Fiasco!
Fiasco
From Wikipedia, the free encyclopedia
A fiasco means a complete or humiliating failure, especially of a pretentious undertaking. syn: fanasco
The Concise Oxford Dictionary gives fiascos as the plural, although fiascoes is also seen, especially in the United States.
The word is an Italian word meaning a "flask" or the type of round wine bottle, sometimes wrapped in straw, used traditionally for Chianti wine. The Concise Oxford notes that the allusion is unexplained, but various possibilities have been suggested.
The more modern Compact Oxford Dictionary states that the word is borrowed from an Italian phrase far fiasco, literally "to make a bottle", figuratively "to fail [in a performance]". This is similar to the informal British English usage of "to bottle out" meaning to "lose one's nerve".
Alternative interpretation of the Italian "far fiasco" as a meaning for failure can be traced to production of glass bottles by glass blowing. A mistake in the process would result in a bottle of irregular shape with protuding or enlarged base which in Italian is termed "fiasco" as opposed to "bottiglia" (bottle)
Now that we have the definition let me as, have you ever experinced a fiasco? Are you sure?
To hear some examples of real fiascos you have to listen to the "This American Life radio show and the program they did called Fiasco! Here is the program description:
Stories of when things go wrong. Really wrong. When you leave the normal realm of human error, fumble, mishap and mistake and enter the territory of really huge breakdowns.

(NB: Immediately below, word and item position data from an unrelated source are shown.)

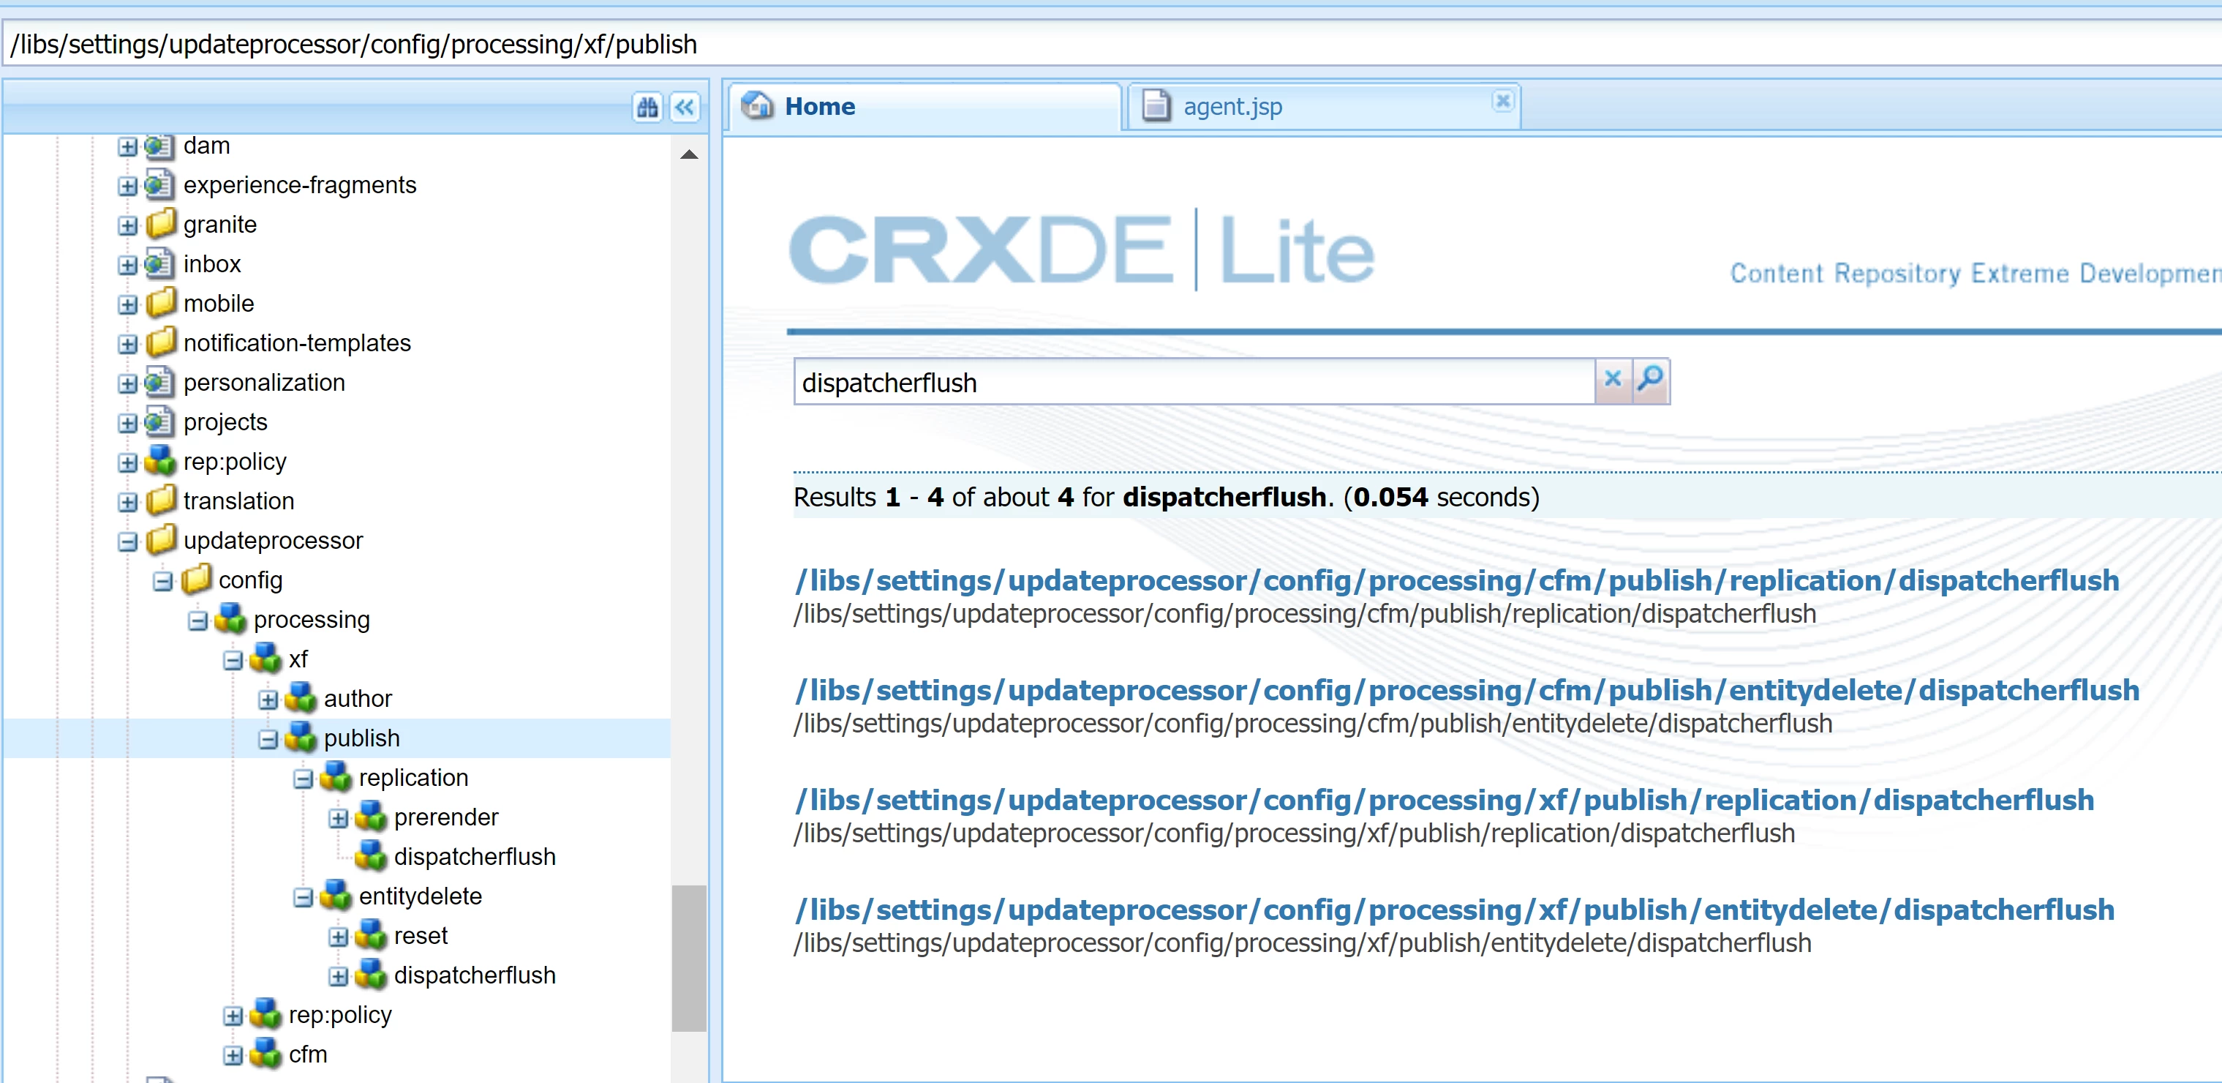This screenshot has height=1083, width=2222.
Task: Collapse the tree panel with double-arrow icon
Action: point(685,107)
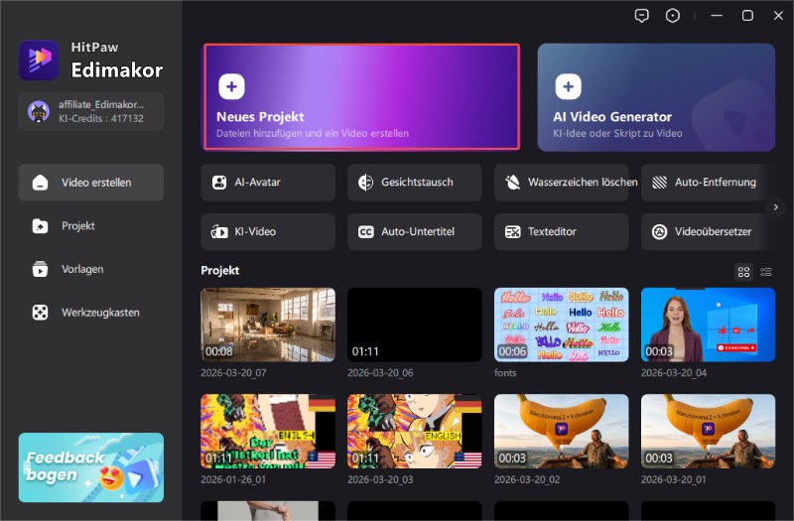The height and width of the screenshot is (521, 794).
Task: Open the AI Video Generator card
Action: coord(656,97)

Jack Hitt tells the story of a small town production of Peter Pan in which the flying apparatus smacks the actors into the furniture, in which Captain Hook's hook flies off his arm and hits an old woman in the stomach. By the end of the evening, firemen have arrived and all the normal boundaries between audience and actors have completely dissolved. A philosophical inquiry into the nature of such fiascos, perhaps the first ever.
This program is hillarious and will male you appreciate the beauty of a fiasco!